III: Apoyo (Sakuno)
La noche es cálida, algo anormal en esa época del año, y la estación en la que se encuentras está llena de gente, caminando de un lado a otro e irradiando calor, pero Sakuno no puede evitar tiritar.
No tiene razones para estar intranquila, lo sabe, pues cuando An la invitó a comer en su casa le aseguró que era idea de su hermano y que éste parecía haberse llevado una buena impresión de ella, mas Sakuno no logra usar eso como consuelo.
No es lo mismo encontrarse con Tachibana Kippei por coincidencia que verlo en la casa de los Tachibana, donde no podría escapar de su intimidante mirada durante toda la velada ni mucho menos evitar preguntas que no sabe si podrá responder.
El impulso de dar un paso y luego otro, hasta terminar en un tren o perderse en la multitud, la invita a moverse, pero al final Sakuno se obliga a detenerse del lugar donde han prometido encontrarse.
No quiere perderse, ni preocupar a An y tampoco quiere quedarle mal, obligándola a cancelar los planes en el peor de los casos o haciendo que llegaran tardes en el mejor.
Sakuno fija su mirada en su suelo y se obligó a mantenerse inmóvil, cosa que logró hasta que escuchó la voz de An.
—¡Sakuno!
El sobresalto la hace respingar al tiempo que alza su cabeza, buscando con su mirada a An en medio del tumulto de gente. La encuentra cerca, tranquila y sonriente, y aunque eso debería calmarla, el efecto fue el opuesto.

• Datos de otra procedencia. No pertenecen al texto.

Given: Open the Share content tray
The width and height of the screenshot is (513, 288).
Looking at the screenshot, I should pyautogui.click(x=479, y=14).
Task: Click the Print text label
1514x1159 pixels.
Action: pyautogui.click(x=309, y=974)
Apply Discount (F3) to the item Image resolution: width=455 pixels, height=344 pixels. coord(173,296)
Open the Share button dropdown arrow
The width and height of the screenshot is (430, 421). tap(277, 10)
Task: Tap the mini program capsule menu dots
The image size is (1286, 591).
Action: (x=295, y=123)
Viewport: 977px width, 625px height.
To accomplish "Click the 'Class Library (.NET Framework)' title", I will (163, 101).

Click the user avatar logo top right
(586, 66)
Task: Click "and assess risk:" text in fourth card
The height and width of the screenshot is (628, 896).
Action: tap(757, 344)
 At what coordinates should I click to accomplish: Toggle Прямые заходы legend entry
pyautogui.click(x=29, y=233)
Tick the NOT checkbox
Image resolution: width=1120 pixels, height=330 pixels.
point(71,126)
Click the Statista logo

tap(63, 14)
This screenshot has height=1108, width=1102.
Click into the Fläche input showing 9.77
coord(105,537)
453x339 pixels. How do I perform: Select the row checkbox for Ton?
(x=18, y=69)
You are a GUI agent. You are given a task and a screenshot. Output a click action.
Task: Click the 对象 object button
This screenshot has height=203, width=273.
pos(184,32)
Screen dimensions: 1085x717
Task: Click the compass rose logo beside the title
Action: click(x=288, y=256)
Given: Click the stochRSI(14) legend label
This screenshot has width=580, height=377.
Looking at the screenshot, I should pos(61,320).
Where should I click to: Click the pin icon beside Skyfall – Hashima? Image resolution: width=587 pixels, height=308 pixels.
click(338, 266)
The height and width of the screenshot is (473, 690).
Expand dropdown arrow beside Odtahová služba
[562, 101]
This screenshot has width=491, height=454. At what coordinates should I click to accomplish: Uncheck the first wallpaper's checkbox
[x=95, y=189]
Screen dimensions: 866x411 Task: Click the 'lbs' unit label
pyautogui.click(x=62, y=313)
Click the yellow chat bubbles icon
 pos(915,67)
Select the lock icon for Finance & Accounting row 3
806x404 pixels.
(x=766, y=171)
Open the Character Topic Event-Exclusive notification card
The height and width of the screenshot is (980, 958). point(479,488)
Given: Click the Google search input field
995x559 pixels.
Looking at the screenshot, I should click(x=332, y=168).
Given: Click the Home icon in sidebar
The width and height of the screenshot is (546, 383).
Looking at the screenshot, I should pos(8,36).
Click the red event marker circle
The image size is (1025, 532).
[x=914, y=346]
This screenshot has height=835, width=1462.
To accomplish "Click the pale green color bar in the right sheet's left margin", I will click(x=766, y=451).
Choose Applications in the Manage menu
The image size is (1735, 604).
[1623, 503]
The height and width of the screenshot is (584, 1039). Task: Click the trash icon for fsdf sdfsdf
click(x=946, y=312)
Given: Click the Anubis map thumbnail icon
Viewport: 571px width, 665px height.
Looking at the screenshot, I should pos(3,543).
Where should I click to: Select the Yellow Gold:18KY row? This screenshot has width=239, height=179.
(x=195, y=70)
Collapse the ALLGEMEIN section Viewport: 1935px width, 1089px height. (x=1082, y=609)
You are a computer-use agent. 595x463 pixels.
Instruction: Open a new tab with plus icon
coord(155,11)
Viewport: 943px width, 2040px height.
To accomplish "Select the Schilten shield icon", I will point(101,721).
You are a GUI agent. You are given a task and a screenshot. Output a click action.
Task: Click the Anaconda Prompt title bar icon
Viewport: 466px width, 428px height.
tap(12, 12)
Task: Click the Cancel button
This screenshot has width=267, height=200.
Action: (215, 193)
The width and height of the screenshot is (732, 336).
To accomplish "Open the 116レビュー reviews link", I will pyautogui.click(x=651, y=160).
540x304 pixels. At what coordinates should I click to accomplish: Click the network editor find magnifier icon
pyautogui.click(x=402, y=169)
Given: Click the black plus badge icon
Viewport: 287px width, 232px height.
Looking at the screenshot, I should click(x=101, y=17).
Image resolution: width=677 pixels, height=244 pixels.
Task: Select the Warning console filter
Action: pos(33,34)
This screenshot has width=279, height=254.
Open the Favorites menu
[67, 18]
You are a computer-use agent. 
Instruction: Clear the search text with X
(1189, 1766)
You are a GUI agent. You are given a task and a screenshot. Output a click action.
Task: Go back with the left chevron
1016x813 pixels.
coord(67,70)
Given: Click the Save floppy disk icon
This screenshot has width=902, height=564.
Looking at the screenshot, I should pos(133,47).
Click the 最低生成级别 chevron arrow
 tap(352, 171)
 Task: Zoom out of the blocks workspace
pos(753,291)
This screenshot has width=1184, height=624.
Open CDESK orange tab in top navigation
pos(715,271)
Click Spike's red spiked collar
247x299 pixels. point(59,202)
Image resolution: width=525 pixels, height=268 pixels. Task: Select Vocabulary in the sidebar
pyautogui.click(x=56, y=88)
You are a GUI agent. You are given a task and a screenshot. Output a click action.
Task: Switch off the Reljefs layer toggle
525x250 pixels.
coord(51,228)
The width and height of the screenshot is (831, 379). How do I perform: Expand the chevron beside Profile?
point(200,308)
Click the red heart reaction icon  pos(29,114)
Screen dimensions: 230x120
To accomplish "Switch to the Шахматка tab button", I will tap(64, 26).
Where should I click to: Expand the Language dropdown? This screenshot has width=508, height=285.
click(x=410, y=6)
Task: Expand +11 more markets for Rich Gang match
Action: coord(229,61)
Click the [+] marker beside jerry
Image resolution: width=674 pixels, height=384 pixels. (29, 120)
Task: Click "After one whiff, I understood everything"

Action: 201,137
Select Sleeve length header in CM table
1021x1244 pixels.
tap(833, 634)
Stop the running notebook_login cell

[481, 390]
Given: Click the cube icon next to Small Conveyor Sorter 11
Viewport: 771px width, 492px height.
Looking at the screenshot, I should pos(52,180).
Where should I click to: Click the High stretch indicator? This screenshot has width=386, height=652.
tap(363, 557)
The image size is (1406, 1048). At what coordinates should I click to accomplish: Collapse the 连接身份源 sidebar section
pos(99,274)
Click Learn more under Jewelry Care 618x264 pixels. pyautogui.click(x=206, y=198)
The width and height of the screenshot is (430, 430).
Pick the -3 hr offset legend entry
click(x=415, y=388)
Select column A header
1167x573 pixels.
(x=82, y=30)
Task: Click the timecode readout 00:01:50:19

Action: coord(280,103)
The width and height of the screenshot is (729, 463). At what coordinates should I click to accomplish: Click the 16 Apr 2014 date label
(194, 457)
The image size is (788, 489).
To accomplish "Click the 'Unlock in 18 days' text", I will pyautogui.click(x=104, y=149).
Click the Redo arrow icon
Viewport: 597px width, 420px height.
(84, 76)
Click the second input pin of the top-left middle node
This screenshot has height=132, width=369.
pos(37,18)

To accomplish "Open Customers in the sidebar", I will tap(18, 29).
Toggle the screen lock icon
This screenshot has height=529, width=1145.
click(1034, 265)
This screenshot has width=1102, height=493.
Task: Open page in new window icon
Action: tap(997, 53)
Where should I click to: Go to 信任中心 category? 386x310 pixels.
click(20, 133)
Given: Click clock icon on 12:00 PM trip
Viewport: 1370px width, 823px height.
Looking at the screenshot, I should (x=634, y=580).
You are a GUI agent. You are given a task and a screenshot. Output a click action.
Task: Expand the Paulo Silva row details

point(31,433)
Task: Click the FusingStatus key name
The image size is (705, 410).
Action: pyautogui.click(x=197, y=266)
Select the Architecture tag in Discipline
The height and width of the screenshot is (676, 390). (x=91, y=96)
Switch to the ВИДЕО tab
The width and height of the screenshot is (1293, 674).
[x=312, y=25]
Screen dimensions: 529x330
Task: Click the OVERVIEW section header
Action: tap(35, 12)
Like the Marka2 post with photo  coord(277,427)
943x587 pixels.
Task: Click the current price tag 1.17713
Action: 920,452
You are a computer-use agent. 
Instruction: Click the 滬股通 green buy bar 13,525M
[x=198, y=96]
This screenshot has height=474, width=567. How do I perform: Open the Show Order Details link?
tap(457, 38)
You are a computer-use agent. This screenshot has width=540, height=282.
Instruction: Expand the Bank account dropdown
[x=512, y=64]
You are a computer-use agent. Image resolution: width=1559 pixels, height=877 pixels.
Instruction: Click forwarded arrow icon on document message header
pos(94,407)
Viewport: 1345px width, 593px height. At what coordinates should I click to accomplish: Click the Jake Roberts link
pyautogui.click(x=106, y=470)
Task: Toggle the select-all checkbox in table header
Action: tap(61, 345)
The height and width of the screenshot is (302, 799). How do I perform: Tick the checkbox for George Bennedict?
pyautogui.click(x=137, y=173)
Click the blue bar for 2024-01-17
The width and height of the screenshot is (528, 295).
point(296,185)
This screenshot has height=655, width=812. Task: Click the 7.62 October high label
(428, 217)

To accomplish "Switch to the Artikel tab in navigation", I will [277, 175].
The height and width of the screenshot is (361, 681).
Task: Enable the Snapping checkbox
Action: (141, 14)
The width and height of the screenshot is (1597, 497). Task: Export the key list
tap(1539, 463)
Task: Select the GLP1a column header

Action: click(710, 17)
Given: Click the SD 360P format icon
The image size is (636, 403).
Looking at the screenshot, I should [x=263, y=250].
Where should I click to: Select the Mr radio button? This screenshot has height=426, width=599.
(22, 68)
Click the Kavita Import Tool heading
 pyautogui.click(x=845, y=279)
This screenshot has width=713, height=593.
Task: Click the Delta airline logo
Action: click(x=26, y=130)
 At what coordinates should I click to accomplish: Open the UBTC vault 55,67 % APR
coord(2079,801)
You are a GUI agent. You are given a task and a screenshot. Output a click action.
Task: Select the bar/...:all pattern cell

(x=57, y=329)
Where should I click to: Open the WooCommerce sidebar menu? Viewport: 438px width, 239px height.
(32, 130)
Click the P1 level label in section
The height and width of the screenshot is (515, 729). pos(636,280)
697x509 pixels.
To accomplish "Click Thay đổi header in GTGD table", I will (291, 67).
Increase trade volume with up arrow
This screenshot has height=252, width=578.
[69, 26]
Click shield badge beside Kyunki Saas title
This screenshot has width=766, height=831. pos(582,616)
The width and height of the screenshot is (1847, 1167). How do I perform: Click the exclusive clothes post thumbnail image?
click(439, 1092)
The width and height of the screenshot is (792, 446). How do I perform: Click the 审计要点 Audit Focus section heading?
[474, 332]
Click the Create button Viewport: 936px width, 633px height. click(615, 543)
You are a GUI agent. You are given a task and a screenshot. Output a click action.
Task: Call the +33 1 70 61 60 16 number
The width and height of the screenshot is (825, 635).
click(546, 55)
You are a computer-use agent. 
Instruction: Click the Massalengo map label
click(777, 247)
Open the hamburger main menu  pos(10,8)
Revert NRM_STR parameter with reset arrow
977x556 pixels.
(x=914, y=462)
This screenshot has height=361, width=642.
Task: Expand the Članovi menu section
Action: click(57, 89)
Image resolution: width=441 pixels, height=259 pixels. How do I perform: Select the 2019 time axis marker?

—No creo que... —dice sin pensarlo, sintiéndose culpable de inmediato por ni siquiera haber contestado el saludo primero.
—¿Qué estás diciendo? —pregunta An juguetonamente, haciéndole un guiño—. Mi hermano está tan entusiasmado que no ha salido de la cocina en todo el día.
Eso parece indicar que no tiene que temer, pero Sakuno muerde su labio inferior suavemente y a duras penas se contiene de bajar la mirada, avergonzada por sentirse así.
Es obvio que Tachibana Kippei no es el único emocionado y esa debería ser una motivación para ella en lugar de incrementar sus nervios.
—Pero... —murmura a pesar de eso y de inmediato la expresión de An se torna seria.
—Ven —dice An y sin esperar por una respuesta la lleva hasta una banca y la obliga a sentarse—. Espérame aquí —indica antes de correr hacia una máquina expendedora.
No le toma mucho regresar y lo hace con dos botellas en su mano, una de las cuales le entregó antes de sentarse a su lado.
—Gracias. —Sakuno no se fija en qué es, no le importa, mas aprecia el gesto de An, por lo que comienza a beber con lentitud, notando tardíamente el sabor a limón de esta y disfrutándola poco después, recordando las muchas veces que han tomado una limonada tras jugar en las canchas públicas.
Hay, en el fondo de su mente, algo que le impide relajarse, pues espera que An le insista en cumplir su promesa o le reclame por no hacerlo o le recuerde que su hermano es un exagerado con buenas intenciones, mas nada de eso ocurre.
En vez de eso, An toma su propia bebida en silencio y no dice nada siquiera cuando Sakuno deja la botella vacía sobre su regazo, como si quisiese darle todo el tiempo que necesita para calmarse o como si supiese que hablando sólo conseguiría hacerla sentir peor.
Tal vez, incluso, An ha dicho la verdad todas las veces que ha bromeado diciendo que ella siempre se siente asustada cuando se topan con "la entrenadora Ryuuzaki" y la entiende ahora mejor de lo que Sakuno había creído posible.
Pensar en eso hace que Sakuno suspire, se recueste contra la pared y se permita una pequeña sonrisa.
An es, al fin de cuentas, alguien en quien puede contar y en quien vale la pena confiar plenamente.
—¿Mejor? —pregunta An en ese instante, como si hubiese estado pendiente de ella todo el tiempo y hubiese estado aguardando por una seña que le indicara que Sakuno ha logrado controlar sus nervios.
Sakuno le sonríe con suavidad, asintiendo con su cabeza, y en un impulso sugiere:
—¿Vamos?
No queriendo esperar hasta que el valor que la llevó a decir eso desapareciese, Sakuno se pone de pie y aunque An no la imita en seguida, cuando lo hace es con una sonrisa aliviada en su rostro y toma su mano antes de andar.
Caminar así siempre hace que Sakuno se sonroje y que piense que quizás no deberían hacer algo tan obvio, pero ahora puede apreciarlo y agradecerlo con sinceridad, pues es un recuerdo palpable de que An se encuentra allí, apoyándola, y eso probablemente no cambiará.